YOUR TASK:
Swap every "The height and width of the screenshot is" in the records below for "The screenshot's height and width are". Leave everything else unchanged.

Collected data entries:
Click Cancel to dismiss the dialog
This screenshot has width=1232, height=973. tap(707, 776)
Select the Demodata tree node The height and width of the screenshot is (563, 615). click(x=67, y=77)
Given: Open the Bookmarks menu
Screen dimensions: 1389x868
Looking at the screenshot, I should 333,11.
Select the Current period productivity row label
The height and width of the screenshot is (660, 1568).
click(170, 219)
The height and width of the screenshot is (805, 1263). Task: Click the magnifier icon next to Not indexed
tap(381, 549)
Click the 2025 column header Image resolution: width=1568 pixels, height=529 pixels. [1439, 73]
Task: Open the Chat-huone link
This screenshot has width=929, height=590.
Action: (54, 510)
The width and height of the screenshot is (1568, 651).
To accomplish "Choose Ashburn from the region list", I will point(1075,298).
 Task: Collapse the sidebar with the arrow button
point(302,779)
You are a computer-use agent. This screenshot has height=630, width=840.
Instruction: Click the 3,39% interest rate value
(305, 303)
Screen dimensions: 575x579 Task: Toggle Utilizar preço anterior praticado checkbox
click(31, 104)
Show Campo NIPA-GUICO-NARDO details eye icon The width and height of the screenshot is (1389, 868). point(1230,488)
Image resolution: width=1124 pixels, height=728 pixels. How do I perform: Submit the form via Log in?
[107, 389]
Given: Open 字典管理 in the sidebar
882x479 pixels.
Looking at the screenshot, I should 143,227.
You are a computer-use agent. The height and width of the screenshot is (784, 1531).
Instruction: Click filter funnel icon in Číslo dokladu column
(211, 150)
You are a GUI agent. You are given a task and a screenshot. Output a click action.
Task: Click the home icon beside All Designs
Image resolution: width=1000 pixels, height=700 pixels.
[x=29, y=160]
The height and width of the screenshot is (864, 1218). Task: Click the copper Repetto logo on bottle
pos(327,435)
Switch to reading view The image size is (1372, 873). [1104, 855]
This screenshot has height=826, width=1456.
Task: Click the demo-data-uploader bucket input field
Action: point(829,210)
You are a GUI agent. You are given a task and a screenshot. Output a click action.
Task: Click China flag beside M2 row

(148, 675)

COMPLETE RESPONSE:
Click Cancel to dismiss the dialog
This screenshot has width=1232, height=973. tap(707, 776)
Select the Demodata tree node The screenshot's height and width are (563, 615). click(x=67, y=77)
Given: Open the Bookmarks menu
Screen dimensions: 1389x868
Looking at the screenshot, I should 333,11.
Select the Current period productivity row label
The screenshot's height and width are (660, 1568).
click(170, 219)
The screenshot's height and width are (805, 1263). Task: Click the magnifier icon next to Not indexed
tap(381, 549)
Click the 2025 column header Image resolution: width=1568 pixels, height=529 pixels. [1439, 73]
Task: Open the Chat-huone link
This screenshot has width=929, height=590.
Action: (54, 510)
The width and height of the screenshot is (1568, 651).
To accomplish "Choose Ashburn from the region list", I will point(1075,298).
 Task: Collapse the sidebar with the arrow button
point(302,779)
You are a computer-use agent. This screenshot has height=630, width=840.
Instruction: Click the 3,39% interest rate value
(305, 303)
Screen dimensions: 575x579 Task: Toggle Utilizar preço anterior praticado checkbox
click(31, 104)
Show Campo NIPA-GUICO-NARDO details eye icon The width and height of the screenshot is (1389, 868). point(1230,488)
Image resolution: width=1124 pixels, height=728 pixels. How do I perform: Submit the form via Log in?
[107, 389]
Given: Open 字典管理 in the sidebar
882x479 pixels.
Looking at the screenshot, I should 143,227.
You are a computer-use agent. The screenshot's height and width are (784, 1531).
Instruction: Click filter funnel icon in Číslo dokladu column
(211, 150)
You are a GUI agent. You are given a task and a screenshot. Output a click action.
Task: Click the home icon beside All Designs
Image resolution: width=1000 pixels, height=700 pixels.
[x=29, y=160]
The screenshot's height and width are (864, 1218). Task: Click the copper Repetto logo on bottle
pos(327,435)
Switch to reading view The image size is (1372, 873). [1104, 855]
This screenshot has height=826, width=1456.
Task: Click the demo-data-uploader bucket input field
Action: point(829,210)
You are a GUI agent. You are given a task and a screenshot. Output a click action.
Task: Click China flag beside M2 row

(148, 675)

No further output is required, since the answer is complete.